• [EXERCISE GOAL]: Return each line in the records below that includes "computer".

• [GIVEN DATA]:
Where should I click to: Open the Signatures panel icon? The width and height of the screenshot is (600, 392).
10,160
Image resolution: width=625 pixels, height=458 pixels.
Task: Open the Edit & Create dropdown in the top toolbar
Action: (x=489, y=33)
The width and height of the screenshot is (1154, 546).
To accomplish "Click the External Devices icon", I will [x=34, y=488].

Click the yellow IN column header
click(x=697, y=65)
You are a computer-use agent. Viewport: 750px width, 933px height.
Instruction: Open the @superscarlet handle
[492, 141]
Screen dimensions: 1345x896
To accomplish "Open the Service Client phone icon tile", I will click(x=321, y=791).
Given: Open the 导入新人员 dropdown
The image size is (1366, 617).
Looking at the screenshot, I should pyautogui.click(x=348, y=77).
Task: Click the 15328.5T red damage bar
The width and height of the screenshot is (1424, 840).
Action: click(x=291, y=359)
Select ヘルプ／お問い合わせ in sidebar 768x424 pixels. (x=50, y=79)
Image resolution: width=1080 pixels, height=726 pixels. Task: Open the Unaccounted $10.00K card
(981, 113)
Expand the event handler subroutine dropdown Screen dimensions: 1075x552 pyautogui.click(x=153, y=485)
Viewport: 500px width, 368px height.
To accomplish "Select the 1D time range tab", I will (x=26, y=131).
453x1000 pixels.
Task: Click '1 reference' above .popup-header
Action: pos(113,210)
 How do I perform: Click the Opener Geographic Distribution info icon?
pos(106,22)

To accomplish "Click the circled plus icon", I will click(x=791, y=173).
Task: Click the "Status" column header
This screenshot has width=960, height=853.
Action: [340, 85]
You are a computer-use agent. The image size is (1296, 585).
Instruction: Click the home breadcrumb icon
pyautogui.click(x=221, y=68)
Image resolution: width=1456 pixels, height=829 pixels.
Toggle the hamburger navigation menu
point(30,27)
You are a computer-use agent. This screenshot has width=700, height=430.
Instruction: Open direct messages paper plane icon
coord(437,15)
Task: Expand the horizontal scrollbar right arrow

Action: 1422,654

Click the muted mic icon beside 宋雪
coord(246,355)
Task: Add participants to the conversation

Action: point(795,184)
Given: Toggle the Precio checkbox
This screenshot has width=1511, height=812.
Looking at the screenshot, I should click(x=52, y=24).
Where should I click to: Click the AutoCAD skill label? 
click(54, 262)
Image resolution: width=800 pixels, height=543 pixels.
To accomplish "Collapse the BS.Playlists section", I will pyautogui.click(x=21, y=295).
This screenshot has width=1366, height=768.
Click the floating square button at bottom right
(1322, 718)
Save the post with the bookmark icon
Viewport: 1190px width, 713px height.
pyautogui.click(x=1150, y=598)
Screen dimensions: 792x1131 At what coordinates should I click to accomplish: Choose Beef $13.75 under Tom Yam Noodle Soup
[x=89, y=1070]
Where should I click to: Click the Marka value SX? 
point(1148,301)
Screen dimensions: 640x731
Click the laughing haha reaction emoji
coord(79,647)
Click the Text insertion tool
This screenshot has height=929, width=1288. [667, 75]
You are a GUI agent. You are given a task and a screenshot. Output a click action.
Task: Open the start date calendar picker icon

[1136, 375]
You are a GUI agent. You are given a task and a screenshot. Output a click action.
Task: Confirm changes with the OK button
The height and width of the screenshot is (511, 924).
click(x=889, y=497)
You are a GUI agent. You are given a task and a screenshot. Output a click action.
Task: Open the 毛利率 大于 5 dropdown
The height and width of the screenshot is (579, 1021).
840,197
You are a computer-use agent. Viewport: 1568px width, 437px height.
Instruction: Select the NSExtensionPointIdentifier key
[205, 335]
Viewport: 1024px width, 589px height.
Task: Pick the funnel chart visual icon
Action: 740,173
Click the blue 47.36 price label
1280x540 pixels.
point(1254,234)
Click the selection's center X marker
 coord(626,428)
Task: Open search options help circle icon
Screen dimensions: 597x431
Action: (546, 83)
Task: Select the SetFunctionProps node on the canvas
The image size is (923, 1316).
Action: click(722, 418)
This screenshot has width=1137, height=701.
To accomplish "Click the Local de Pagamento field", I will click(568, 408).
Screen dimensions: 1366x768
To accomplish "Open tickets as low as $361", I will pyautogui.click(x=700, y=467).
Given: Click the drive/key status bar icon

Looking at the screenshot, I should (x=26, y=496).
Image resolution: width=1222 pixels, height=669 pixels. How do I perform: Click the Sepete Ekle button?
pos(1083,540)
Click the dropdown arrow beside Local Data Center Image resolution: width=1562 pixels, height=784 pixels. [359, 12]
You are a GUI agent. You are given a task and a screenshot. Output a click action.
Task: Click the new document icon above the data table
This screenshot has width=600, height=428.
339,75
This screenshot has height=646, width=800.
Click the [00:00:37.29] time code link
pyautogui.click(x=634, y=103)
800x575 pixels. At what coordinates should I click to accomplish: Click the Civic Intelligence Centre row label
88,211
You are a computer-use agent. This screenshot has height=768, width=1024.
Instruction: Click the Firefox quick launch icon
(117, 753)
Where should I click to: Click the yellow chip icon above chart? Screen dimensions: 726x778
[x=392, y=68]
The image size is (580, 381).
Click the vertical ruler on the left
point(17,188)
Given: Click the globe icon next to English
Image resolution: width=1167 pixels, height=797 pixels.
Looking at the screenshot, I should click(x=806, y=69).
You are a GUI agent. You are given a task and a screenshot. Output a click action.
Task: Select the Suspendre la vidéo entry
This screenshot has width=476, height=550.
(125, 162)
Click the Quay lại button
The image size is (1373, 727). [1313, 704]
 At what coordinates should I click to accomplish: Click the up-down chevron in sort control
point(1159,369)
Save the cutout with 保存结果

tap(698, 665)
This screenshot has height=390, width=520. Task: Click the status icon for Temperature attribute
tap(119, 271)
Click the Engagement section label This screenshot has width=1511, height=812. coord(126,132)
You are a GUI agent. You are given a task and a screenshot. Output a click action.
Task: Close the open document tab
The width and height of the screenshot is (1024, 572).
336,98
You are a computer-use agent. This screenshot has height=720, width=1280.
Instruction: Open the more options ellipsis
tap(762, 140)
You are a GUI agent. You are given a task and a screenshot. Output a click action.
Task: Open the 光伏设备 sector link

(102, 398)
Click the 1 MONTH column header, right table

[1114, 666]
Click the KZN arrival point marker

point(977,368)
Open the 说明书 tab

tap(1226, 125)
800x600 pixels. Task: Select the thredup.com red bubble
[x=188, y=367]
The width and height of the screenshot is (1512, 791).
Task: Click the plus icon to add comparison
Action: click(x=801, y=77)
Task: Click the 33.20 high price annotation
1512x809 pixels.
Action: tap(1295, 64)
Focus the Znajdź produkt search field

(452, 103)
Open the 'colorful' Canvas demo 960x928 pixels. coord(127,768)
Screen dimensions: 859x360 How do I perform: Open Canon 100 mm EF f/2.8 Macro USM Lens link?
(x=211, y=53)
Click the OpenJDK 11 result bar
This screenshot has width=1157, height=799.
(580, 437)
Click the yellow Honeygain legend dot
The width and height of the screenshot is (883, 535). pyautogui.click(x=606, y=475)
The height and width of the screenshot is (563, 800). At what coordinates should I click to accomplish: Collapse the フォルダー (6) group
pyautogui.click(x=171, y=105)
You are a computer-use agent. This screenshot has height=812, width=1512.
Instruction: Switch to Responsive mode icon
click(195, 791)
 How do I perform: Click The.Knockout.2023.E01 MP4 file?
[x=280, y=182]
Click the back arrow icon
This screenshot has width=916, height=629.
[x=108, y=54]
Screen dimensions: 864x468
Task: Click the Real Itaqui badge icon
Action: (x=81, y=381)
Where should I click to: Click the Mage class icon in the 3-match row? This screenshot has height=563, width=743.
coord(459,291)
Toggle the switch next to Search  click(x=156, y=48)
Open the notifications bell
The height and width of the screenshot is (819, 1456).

• [WORKED SOLUTION]:
You are a computer-use agent. Viewport: 750px width, 933px height.
You are a computer-use agent. The image size is (1296, 585).
You are a computer-use agent. This screenshot has width=700, height=430.
You are a computer-use agent. Viewport: 1568px width, 437px height.
You are a computer-use agent. This screenshot has height=768, width=1024.
You are a computer-use agent. This screenshot has height=720, width=1280.
You are a computer-use agent. This screenshot has height=812, width=1512.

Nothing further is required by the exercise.